Sketch Book
Archive of Entropy

Collection of misplaced fragments

All images
Ink pen, tracing paper
1:50 scale

On the Isle of Sheppey, stories have layers that must be peeled off to reveal corresponding fragments. These fragments can be found scattered through the landscape - like the breadcrumbs left behind by Hansel and Gretel, that one must follow in search of the whole. Is that whole the gingerbread house found at the end of the breadcrumb trail? Or maybe it is like the castle in Kafka’s novel? As fragments multiply, one leading to the other, the amalgam, the whole made up from these fragments gives the impression it will materialize into one monumental structure – the essence of history itself. But in fact, like the castle, it can never be reached.

The landscape of the Isle of Sheppey is a palimpsest on which historic traces are read. In totality they make up only a fraction of the island’s narrative. Ruled by the laws of entropy evident on a basic physical scale, the island is impregnated with an intangible rhizome of narratives too complex to be experienced simultaneously. Creating that very phenomenon of the tenuous reality. Narratives, however, are subjective and reliant on who they are told by. Allowing the creation of a subjective and physical; archive that enables an understanding of the secondary level of entropy existent on the island - metaphysical entropy. This condition can only be observed when context is given to a found fragment.

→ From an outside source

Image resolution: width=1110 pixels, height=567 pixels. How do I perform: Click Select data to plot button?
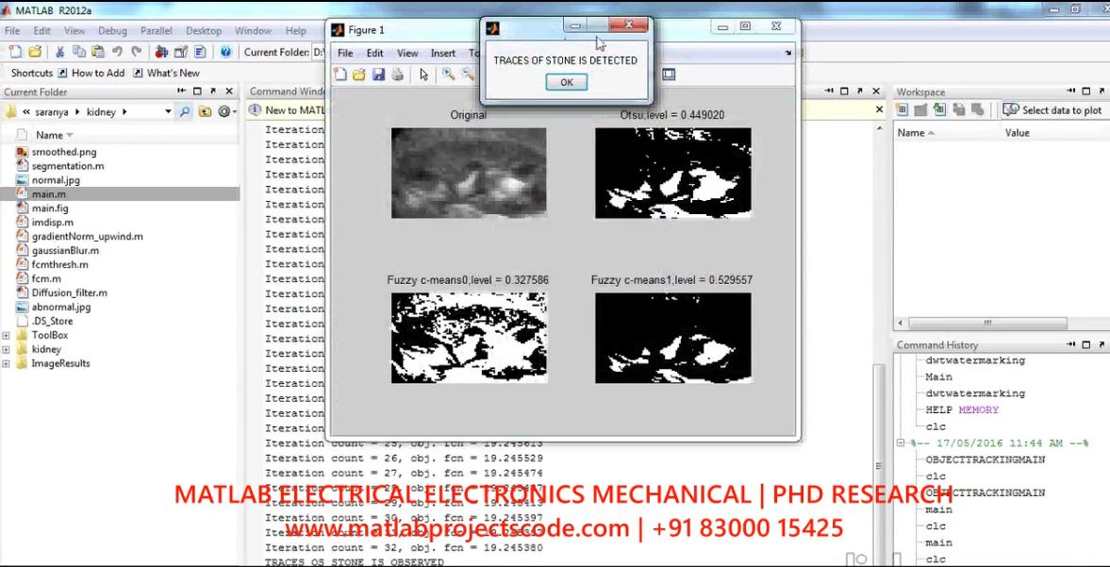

The present on the island is fleeting and intangible but through the telling of history it becomes a commodity gifted to the listener by the teller. Momentarily disrupting the natural flow of entropy. No narrative identical to the other but through all the present is both observed and created at the same time.

The fragments that are found or have not yet been transferred to a permanent site are stationed at the site of the old St James church located at a remote point on the island, through the years it has served as a storage on many occasions. When stationed some of the fragments will still gain a function.

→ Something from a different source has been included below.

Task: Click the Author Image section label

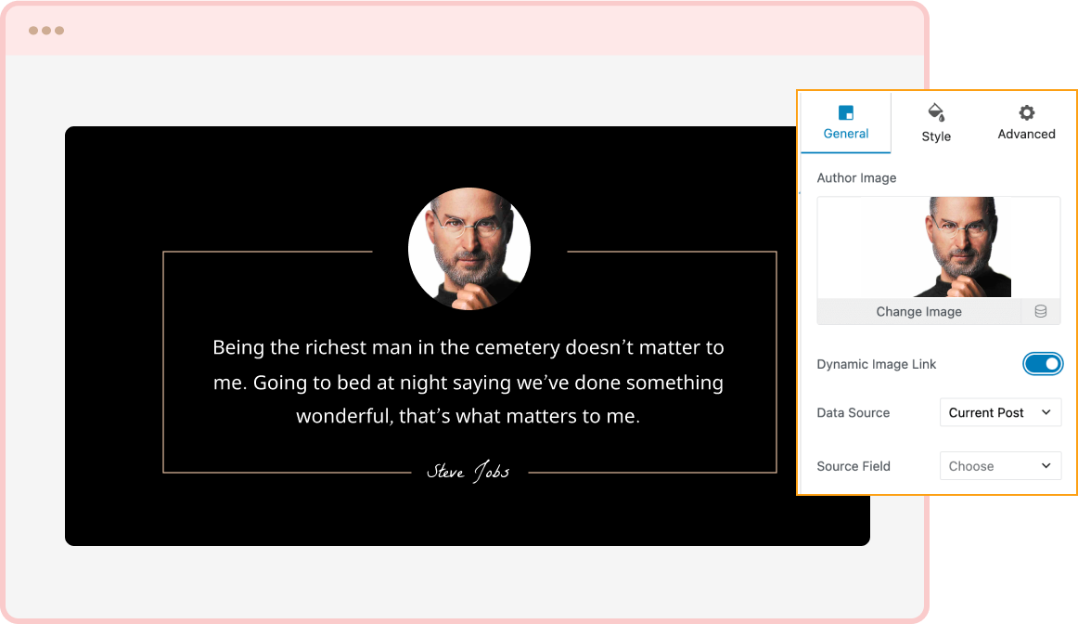Action: click(856, 177)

“Te lapa is an unexplained light phenomenon. That happens only on the wide waters of the southern Pacific Ocean. A burst of light occurring on or just below the surface of the water. It originates from the islands that are hidden by the vastness of the water and sky. Polynesian navigators use it like a beacon to reorientate themselves in the search of undiscovered land. The fleeting moment of orientation experienced through the Te lapa phenomenon is analogous to the moment during the transfer of historic knowledge or simple storytelling. As history is spoken it becomes a lens that allows you to relate the seemingly misplaced objects to your physical surroundings and place them on a timeline of the landscape. Stories that become palpable and visible all around as soon as they are told.”